> _What to work on_: All that is wanted is the line with "You are a computer-use" and each line after it to the end of the data below, set down exactly and without pictures.

** Opening Task material block **

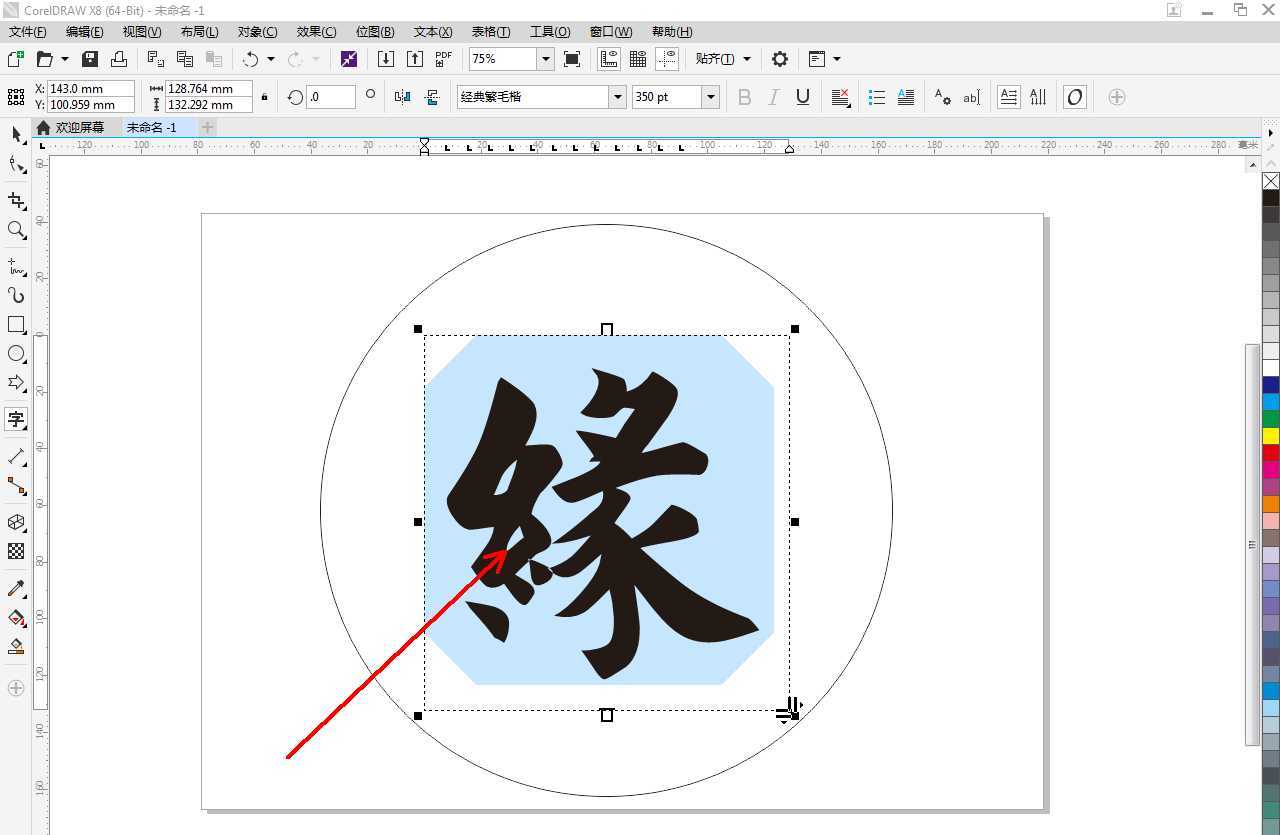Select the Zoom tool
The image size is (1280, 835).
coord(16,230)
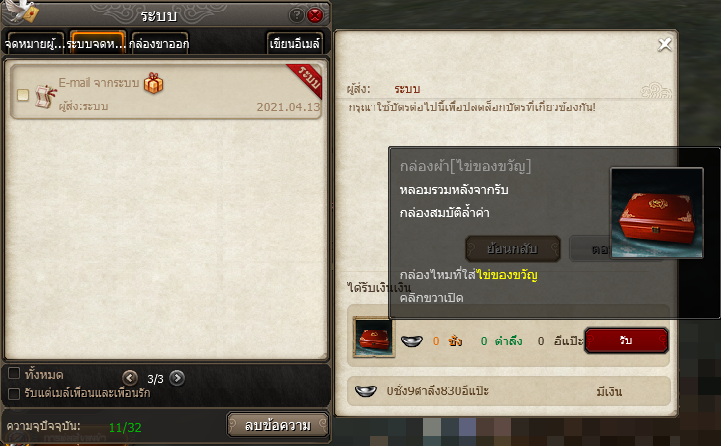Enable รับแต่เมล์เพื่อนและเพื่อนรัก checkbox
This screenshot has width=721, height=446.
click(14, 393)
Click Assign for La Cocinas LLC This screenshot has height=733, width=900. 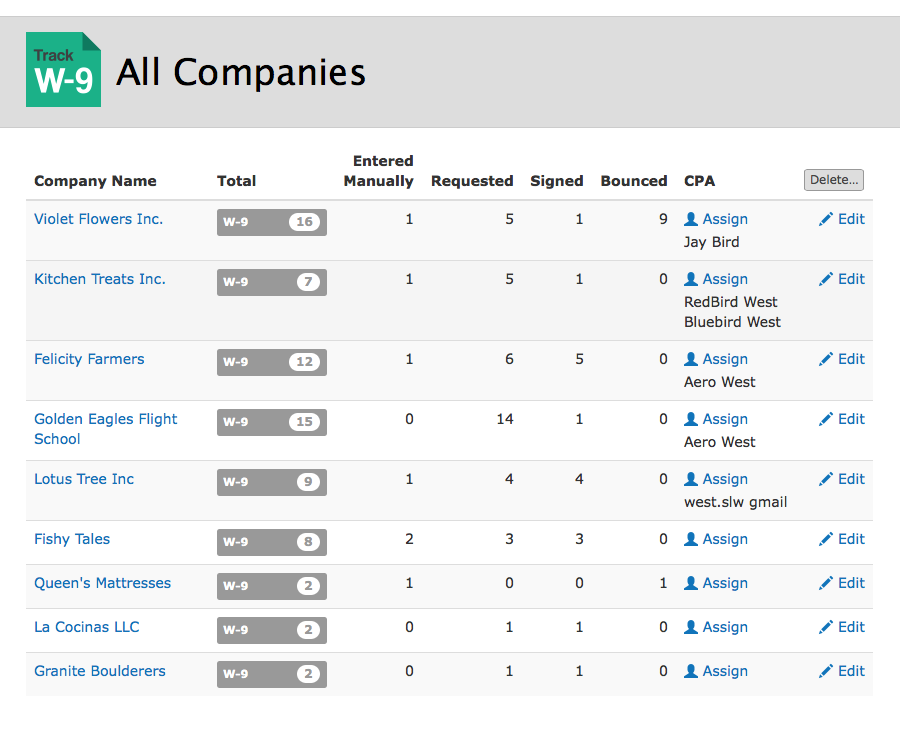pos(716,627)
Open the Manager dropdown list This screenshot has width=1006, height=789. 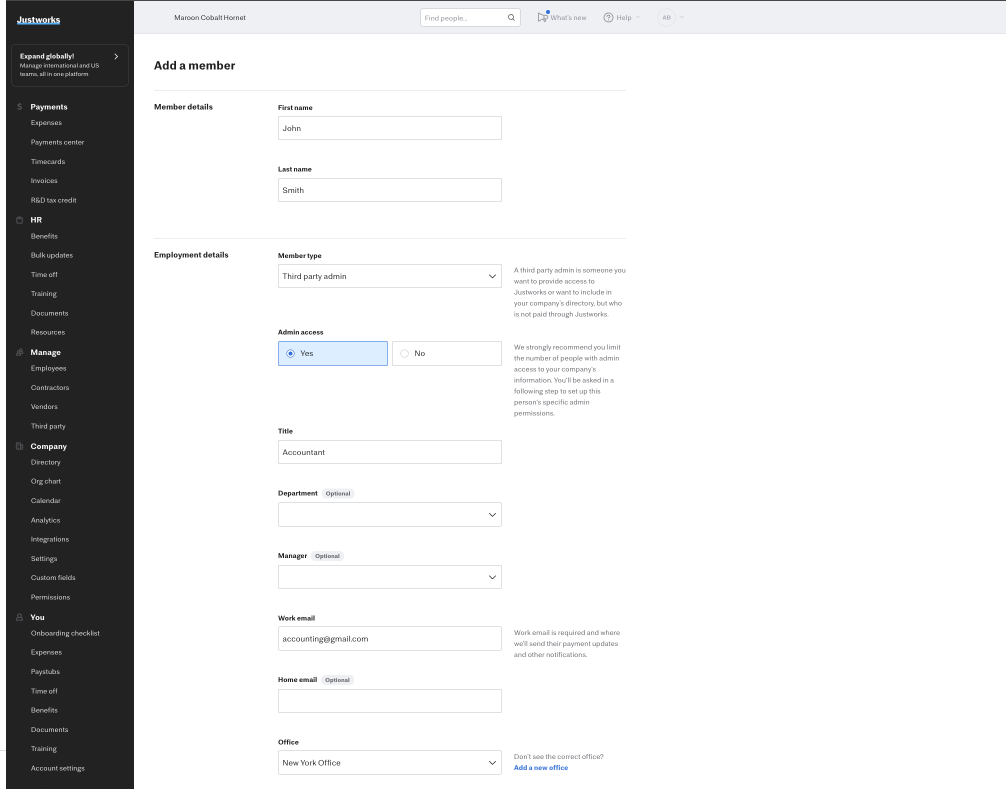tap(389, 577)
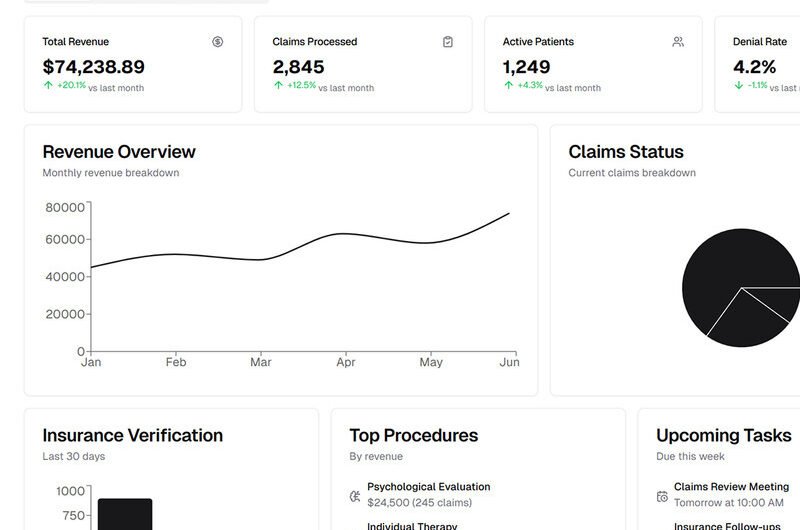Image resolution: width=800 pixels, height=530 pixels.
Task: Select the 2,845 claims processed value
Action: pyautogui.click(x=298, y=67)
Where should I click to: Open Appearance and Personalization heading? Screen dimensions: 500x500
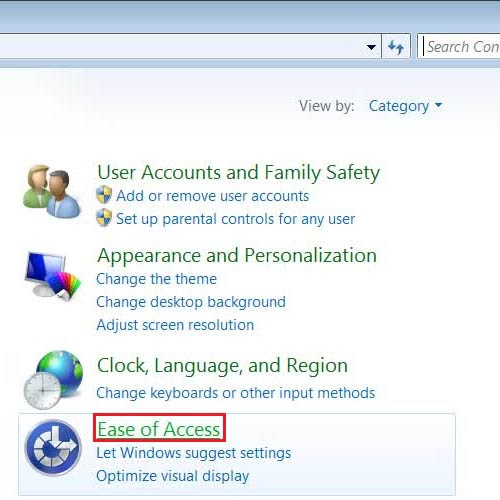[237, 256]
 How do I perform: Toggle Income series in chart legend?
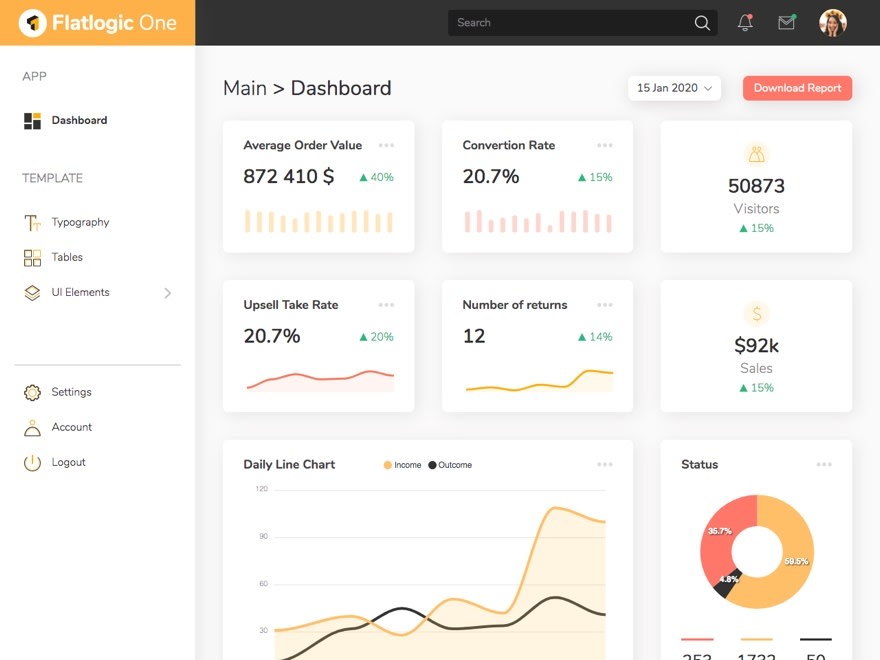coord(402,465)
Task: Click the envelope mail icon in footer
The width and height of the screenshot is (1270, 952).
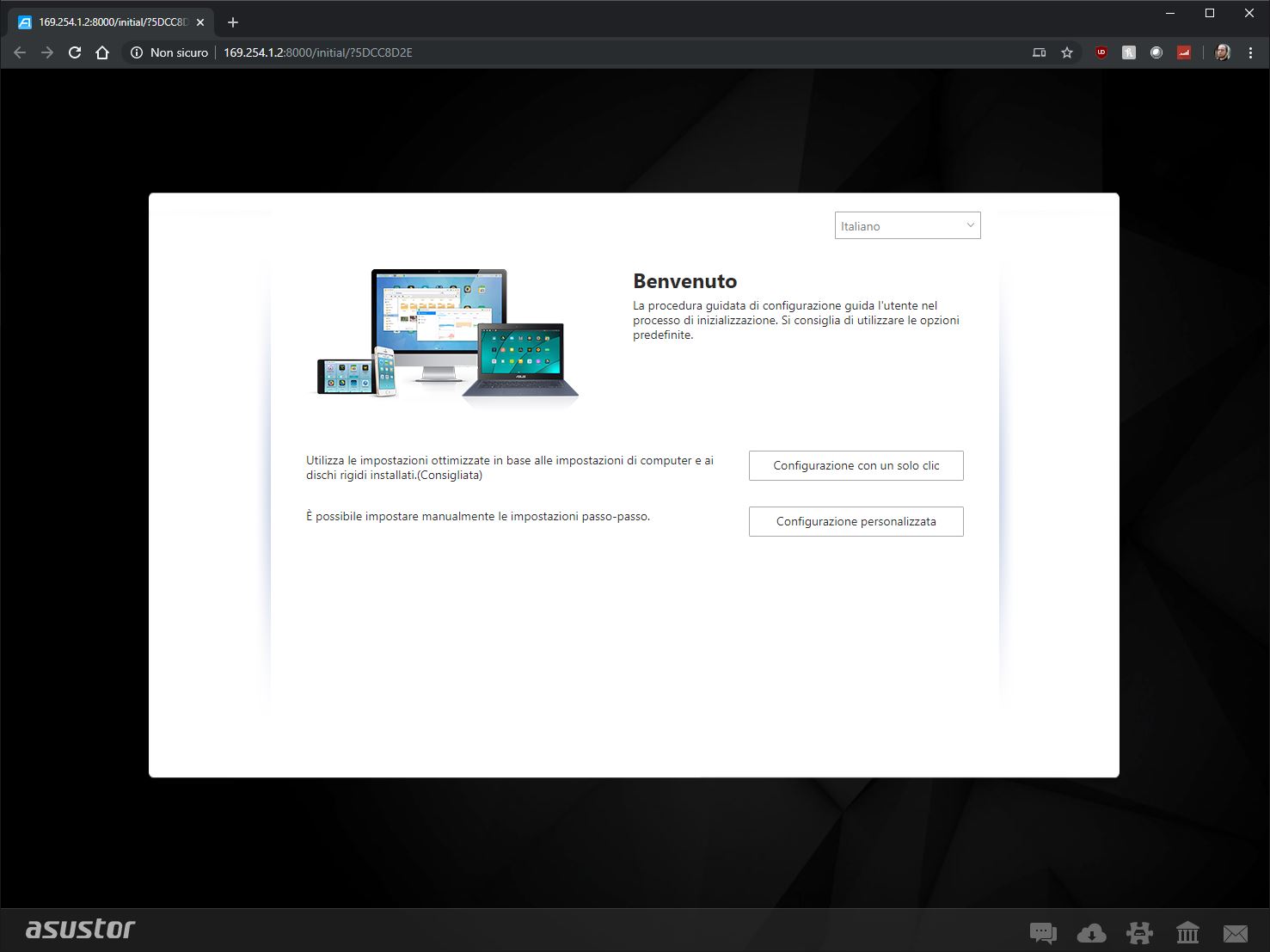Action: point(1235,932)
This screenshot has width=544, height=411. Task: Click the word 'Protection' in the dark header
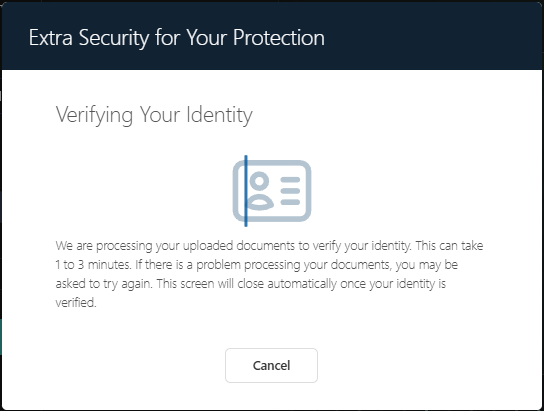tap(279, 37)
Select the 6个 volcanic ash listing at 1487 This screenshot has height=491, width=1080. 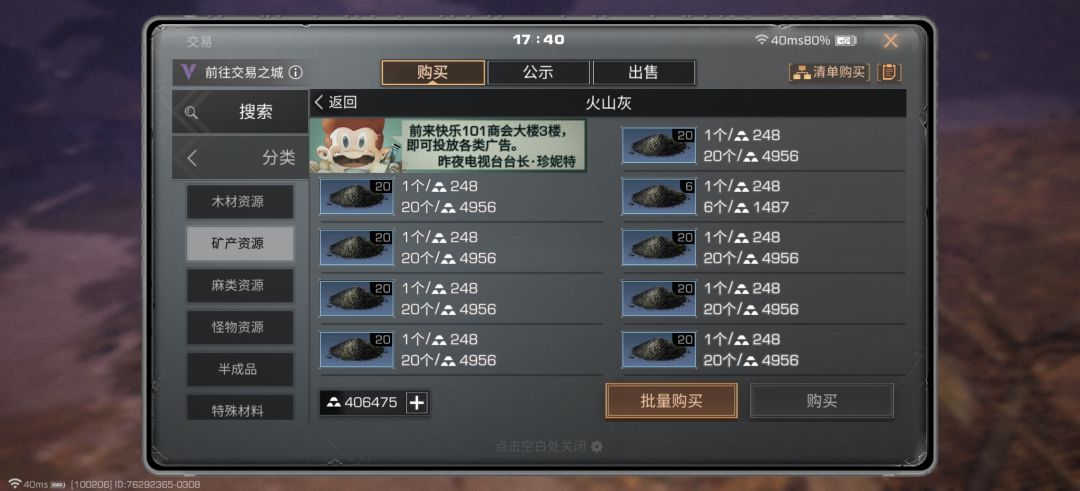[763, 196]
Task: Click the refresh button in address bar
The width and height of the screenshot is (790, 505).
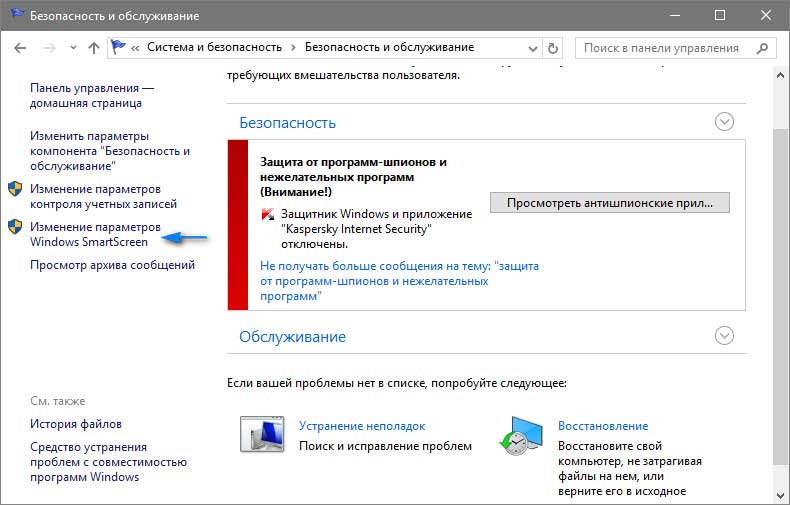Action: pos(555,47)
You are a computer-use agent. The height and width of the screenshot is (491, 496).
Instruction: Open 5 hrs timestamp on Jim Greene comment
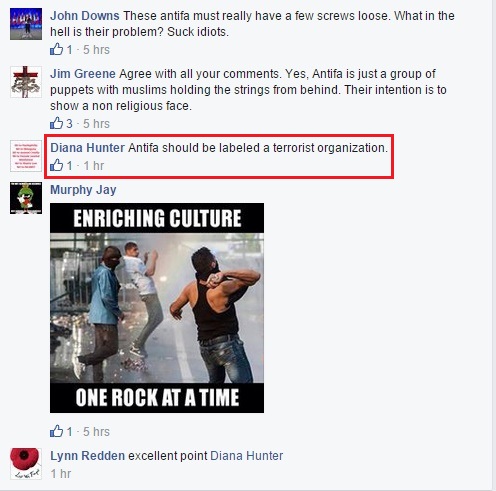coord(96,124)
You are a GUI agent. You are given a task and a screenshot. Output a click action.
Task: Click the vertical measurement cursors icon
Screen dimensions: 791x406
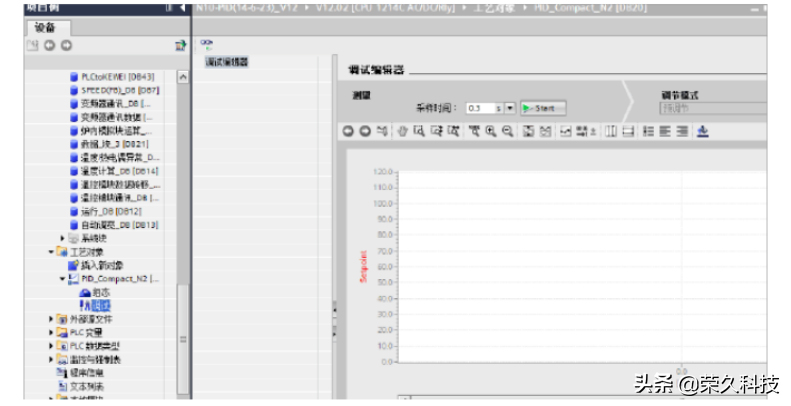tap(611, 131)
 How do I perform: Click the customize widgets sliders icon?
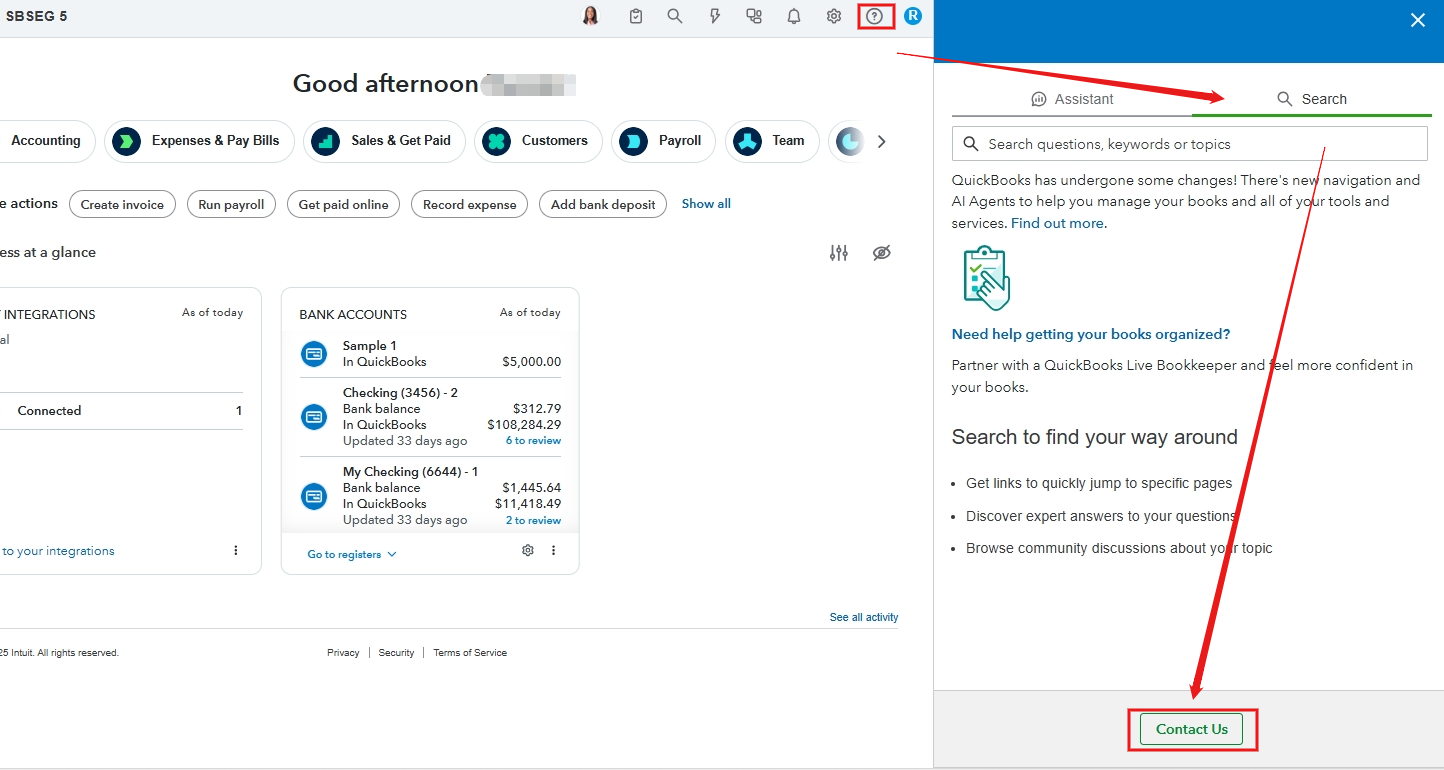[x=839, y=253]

** Closing Task material block **

> _Output_:
You are a computer-use agent. The height and width of the screenshot is (491, 496).
Instruction: Open 5 hrs timestamp on Jim Greene comment
coord(96,124)
You are a GUI agent. You are given a task and a screenshot. Output a click action.
Task: Click the vertical measurement cursors icon
Screen dimensions: 791x406
tap(611, 131)
 How do I perform: Click the customize widgets sliders icon?
[x=839, y=253]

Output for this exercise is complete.